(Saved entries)
# # # # #

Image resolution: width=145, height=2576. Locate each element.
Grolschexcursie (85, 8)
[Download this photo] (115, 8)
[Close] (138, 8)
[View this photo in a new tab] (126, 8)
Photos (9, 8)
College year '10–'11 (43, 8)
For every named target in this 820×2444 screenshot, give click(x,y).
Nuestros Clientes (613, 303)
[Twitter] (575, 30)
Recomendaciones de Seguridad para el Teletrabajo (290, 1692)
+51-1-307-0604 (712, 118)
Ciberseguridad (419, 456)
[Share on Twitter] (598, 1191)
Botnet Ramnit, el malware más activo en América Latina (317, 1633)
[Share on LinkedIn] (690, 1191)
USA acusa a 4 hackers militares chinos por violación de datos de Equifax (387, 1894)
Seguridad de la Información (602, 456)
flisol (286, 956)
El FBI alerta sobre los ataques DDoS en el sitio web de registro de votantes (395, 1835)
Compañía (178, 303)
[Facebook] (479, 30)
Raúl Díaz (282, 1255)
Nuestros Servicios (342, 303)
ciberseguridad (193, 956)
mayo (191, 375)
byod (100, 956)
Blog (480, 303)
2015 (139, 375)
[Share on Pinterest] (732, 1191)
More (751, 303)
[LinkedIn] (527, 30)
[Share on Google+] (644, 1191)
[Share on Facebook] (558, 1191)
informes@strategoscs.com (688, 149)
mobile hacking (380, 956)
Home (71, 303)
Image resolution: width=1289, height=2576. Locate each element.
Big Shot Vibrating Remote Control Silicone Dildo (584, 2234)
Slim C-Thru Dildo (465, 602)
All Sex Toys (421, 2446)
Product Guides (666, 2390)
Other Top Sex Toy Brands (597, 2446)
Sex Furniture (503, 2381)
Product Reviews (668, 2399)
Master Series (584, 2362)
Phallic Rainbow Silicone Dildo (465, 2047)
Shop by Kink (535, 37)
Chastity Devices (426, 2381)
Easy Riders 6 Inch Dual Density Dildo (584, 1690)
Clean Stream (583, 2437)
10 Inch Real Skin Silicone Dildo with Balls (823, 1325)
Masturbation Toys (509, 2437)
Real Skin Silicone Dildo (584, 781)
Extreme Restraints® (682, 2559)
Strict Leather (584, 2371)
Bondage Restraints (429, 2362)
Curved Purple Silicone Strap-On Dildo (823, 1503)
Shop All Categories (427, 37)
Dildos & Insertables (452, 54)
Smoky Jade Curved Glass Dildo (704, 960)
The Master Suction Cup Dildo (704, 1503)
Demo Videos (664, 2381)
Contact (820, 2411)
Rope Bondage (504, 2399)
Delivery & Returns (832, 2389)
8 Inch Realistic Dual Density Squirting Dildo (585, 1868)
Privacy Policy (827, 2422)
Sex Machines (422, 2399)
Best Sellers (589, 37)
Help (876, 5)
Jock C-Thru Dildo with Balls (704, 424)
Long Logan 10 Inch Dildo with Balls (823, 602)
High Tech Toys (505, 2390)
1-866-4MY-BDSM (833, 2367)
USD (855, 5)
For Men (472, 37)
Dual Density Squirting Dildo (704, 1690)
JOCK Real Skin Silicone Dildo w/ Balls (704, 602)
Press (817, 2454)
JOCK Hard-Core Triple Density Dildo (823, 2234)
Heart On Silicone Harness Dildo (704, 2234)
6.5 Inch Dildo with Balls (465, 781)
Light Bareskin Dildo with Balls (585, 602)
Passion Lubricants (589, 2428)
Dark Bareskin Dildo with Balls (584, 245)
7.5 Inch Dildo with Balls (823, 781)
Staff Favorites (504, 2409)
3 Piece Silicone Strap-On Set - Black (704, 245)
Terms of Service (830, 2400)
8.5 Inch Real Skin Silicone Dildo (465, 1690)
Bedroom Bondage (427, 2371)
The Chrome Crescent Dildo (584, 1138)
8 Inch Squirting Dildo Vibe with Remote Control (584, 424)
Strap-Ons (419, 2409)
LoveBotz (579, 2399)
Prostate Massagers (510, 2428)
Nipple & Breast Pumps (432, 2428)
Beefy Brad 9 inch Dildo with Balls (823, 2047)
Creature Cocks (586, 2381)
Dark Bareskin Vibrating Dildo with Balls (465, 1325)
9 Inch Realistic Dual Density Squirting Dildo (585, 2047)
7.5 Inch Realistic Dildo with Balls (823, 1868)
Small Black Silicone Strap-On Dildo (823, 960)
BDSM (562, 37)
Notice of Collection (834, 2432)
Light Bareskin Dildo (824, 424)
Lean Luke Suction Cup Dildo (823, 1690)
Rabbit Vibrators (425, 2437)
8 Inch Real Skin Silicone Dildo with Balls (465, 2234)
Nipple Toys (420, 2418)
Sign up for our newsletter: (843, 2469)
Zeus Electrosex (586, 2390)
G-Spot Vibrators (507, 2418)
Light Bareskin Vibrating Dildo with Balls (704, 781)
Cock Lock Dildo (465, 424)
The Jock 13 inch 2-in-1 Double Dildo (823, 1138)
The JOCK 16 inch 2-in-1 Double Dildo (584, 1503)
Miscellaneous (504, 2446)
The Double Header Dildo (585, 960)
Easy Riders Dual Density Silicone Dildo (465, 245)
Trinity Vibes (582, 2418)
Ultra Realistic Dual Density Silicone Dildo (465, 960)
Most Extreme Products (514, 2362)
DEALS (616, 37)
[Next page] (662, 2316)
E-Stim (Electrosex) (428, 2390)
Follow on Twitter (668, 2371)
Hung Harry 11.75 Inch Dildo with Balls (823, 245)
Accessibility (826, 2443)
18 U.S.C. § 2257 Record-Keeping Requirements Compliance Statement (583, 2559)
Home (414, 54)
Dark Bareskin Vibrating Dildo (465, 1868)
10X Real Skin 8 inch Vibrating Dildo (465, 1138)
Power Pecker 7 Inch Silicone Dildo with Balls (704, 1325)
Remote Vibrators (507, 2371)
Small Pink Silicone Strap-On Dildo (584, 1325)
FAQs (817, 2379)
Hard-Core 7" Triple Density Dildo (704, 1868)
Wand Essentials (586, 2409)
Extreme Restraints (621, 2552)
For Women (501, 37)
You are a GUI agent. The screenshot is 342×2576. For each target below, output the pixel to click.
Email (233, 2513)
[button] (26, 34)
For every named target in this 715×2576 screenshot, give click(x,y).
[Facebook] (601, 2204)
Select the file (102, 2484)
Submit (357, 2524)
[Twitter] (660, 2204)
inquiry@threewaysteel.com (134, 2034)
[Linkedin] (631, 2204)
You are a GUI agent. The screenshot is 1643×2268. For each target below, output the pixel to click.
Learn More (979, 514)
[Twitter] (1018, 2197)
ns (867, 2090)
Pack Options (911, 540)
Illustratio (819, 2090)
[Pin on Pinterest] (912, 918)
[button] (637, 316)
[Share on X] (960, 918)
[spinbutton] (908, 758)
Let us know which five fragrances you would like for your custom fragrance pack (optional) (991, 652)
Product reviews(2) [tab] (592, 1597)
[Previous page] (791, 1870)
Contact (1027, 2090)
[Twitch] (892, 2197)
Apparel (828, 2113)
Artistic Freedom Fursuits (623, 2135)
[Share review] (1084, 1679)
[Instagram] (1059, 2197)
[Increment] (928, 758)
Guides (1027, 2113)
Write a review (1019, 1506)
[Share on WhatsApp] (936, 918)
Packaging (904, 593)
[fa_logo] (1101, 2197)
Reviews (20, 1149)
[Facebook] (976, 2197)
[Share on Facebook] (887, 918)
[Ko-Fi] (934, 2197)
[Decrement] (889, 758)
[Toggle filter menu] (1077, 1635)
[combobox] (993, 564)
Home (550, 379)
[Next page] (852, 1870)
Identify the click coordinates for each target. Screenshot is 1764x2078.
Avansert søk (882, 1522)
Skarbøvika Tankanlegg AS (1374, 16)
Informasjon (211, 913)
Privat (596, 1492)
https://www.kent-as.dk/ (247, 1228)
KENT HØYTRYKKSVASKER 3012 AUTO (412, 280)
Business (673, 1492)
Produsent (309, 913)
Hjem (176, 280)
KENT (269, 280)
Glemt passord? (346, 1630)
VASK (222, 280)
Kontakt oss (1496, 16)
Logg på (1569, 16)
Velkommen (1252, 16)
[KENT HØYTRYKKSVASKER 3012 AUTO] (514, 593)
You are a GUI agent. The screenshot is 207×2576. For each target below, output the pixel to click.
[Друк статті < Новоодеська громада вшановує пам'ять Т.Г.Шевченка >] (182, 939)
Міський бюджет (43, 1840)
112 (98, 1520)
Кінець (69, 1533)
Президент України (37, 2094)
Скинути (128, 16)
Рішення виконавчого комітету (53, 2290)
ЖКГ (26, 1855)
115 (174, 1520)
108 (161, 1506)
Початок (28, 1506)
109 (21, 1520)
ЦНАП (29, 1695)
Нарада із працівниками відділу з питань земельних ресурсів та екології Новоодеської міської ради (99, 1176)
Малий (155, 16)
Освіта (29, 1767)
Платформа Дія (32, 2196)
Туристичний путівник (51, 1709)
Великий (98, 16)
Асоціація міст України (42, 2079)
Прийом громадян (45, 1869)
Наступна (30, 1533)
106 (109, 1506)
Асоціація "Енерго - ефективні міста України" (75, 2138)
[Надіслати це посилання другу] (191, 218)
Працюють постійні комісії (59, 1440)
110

# # # # #

What is needed:
Copy the records above exactly, beginning at the line that contains "Light Bareskin Dildo (824, 424)" and stopping after the line that contains "The Jock 13".

Output:
Light Bareskin Dildo (824, 424)
Lean Luke Suction Cup Dildo (823, 1690)
Rabbit Vibrators (425, 2437)
8 Inch Real Skin Silicone Dildo with Balls (465, 2234)
Nipple Toys (420, 2418)
Sign up for our newsletter: (843, 2469)
Zeus Electrosex (586, 2390)
G-Spot Vibrators (507, 2418)
Light Bareskin Vibrating Dildo with Balls (704, 781)
Cock Lock Dildo (465, 424)
The Jock 13 inch 2-in-1 Double Dildo (823, 1138)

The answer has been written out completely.